• [Problem to solve]: Write out, word for word, the section of the genomics projects text below that opens with the words containing "Trying to get" and closes with "viruses and bacteria.".

• [Document extract]:
- - - -

Current projects include:
A collaboration between the University of Otago (Dunedin and Christchurch) and the University of Auckland looking at improving the statistical analysis of genetic and epigenetic data sets.
Epigenetics is how genetic material – our DNA – can be modified and altered due to various environmental effects such as nutrition, exercise and drugs. These effects don't change the code, but change how the code is read.
“Now we can measure not only DNA, but also alterations to DNA, so these scientists want to develop new tools and new statistical techniques to correlate the effects of environmental exposure,” says Robertson. “They will be looking at large cohorts of people with aneurysms in Dunedin and working with Christchurch-based researchers looking across a wide spectrum of traits in populations enrolled in studies at that centre.”
Beginning a genetic research theme across the lifespan, particularly for Māori and Pacific Island peoples.
“Internationally there have been intensive genetic studies focusing on Western and Asian people, but Māori and Pacific Island peoples have been relatively underserved. We want to apply genetic science to improve health outcomes for Māori and Pacific Island peoples. That will start with conversations about how to do that optimally with respect to their culture, especially around aligning the approach with all-important concepts such as whakapapa, consent and protection of data.”
Trying to get a better clinical understanding of tumours.
“If we can genetically understand a tumour, we can adopt rational approaches to the best treatment to combat the disease for that person.”
Wellington and Otago-based research on viruses and bacteria.
“We are trying to develop culture-independent diagnostic testing so we can sequence DNA directly from body fluids rather than using culture-based methods to identify disease-causing micro-organisms.
“We're looking at new technology, new skills and new understanding to enable genomics to be delivered more effectively into health care,” says Robertson.
“We want to improve medicine to individualise treatment and make it more accurate and, ultimately, more effective.”
Dr Phil Wilcox (Mathematics and Statistics) co-directs Māori-related components of Genomics Aotearoa.
Wilcox (Ngāti Rakaipaaka, Rongomaiwahine, Ngāti Kahungunu ki Wairoa and Pākeha) also co-leads Vision Matauranga, which shares the aim of unlocking the science and innovation potential of Māori knowledge, resources and people.

- - - -

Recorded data
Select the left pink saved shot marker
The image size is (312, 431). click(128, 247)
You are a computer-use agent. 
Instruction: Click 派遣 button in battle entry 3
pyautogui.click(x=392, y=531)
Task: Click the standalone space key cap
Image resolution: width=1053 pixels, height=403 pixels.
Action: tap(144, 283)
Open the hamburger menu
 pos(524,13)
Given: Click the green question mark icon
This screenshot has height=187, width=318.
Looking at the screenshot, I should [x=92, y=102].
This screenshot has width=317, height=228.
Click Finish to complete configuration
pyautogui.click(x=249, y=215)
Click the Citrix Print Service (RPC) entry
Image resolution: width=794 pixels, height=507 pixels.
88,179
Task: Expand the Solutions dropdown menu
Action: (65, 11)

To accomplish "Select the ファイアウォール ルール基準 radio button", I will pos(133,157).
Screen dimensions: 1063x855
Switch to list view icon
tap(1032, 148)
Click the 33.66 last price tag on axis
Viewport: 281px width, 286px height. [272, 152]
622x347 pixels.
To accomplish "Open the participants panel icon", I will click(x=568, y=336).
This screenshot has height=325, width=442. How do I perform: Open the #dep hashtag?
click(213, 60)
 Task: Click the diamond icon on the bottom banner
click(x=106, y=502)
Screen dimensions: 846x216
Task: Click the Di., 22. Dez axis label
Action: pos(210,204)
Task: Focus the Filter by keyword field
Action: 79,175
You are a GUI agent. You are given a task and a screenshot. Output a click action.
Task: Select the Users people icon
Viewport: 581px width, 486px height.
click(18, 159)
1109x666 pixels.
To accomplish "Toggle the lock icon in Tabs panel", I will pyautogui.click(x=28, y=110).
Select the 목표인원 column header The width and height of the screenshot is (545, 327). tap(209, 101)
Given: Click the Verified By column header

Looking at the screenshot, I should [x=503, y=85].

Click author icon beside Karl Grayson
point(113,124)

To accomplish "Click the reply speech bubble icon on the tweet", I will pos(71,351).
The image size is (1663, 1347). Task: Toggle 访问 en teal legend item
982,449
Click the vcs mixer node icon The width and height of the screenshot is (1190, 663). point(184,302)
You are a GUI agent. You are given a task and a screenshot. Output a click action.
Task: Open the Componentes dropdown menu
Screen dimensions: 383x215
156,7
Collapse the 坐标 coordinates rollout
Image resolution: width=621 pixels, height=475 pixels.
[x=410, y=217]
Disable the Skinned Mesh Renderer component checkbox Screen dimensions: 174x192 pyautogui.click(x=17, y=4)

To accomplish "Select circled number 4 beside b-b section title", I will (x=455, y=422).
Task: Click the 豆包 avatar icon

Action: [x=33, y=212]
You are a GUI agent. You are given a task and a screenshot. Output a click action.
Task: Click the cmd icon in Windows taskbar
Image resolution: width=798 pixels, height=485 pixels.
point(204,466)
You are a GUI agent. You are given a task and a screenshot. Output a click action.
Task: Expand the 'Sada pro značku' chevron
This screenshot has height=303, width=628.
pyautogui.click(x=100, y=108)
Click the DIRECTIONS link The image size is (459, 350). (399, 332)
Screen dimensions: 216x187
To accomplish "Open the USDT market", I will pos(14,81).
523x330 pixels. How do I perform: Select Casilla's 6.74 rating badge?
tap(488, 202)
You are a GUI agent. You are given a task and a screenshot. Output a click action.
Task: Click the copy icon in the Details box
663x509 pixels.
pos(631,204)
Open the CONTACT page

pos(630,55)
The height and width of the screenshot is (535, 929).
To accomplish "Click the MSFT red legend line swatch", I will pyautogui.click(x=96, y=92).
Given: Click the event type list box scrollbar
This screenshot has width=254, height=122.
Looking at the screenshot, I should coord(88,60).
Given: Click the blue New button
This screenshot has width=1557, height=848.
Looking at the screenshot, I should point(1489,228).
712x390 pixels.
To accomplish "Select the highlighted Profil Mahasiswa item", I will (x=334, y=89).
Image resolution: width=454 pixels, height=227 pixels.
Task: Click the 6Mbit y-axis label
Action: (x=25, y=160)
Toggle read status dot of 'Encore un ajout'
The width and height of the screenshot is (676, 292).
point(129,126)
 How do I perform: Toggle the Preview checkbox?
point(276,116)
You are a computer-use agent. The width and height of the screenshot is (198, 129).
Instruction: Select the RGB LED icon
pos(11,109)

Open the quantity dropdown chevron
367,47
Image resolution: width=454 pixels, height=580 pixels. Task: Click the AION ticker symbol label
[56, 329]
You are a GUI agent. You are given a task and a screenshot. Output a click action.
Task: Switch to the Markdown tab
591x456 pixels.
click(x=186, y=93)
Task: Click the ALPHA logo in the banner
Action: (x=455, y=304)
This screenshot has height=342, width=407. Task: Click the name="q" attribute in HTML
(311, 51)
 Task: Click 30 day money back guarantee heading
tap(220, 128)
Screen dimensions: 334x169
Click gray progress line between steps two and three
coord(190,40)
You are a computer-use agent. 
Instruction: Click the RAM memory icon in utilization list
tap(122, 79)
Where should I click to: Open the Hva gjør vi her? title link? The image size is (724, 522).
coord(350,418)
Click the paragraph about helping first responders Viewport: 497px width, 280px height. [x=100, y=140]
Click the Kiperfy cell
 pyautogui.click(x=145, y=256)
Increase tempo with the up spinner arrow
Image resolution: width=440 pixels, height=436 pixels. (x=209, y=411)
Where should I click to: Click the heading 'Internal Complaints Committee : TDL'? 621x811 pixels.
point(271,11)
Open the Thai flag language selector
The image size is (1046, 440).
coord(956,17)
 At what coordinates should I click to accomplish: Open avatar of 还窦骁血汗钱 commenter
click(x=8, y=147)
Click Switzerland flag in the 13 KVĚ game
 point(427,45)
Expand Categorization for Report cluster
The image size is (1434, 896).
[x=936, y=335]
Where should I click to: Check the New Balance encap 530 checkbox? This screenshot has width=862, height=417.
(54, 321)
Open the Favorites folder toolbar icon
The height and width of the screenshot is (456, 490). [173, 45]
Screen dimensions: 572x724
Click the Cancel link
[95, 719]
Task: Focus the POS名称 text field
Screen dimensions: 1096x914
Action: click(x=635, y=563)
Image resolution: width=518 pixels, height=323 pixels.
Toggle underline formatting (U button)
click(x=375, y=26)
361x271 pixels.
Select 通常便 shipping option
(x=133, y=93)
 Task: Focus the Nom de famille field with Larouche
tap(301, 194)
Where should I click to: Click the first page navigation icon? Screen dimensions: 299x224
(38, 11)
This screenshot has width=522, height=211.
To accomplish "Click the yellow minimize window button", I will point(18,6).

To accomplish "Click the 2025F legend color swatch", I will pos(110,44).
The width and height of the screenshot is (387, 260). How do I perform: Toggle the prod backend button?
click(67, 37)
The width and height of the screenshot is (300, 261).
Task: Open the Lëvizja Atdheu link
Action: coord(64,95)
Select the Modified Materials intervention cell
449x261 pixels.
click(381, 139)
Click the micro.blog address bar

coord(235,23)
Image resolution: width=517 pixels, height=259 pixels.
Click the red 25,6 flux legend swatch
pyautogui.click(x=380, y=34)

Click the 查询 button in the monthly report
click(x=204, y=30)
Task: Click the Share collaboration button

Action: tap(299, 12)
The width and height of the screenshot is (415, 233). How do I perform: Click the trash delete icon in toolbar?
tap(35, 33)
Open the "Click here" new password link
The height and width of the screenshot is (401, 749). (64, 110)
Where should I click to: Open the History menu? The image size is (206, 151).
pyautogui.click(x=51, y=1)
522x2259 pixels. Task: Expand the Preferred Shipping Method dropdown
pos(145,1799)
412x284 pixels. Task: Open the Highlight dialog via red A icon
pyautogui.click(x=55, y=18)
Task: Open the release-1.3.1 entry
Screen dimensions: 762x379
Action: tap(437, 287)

- - - -

• [Result]:
Trying to get a better clinical understanding of tumours.
“If we can genetically understand a tumour, we can adopt rational approaches to the best treatment to combat the disease for that person.”
Wellington and Otago-based research on viruses and bacteria.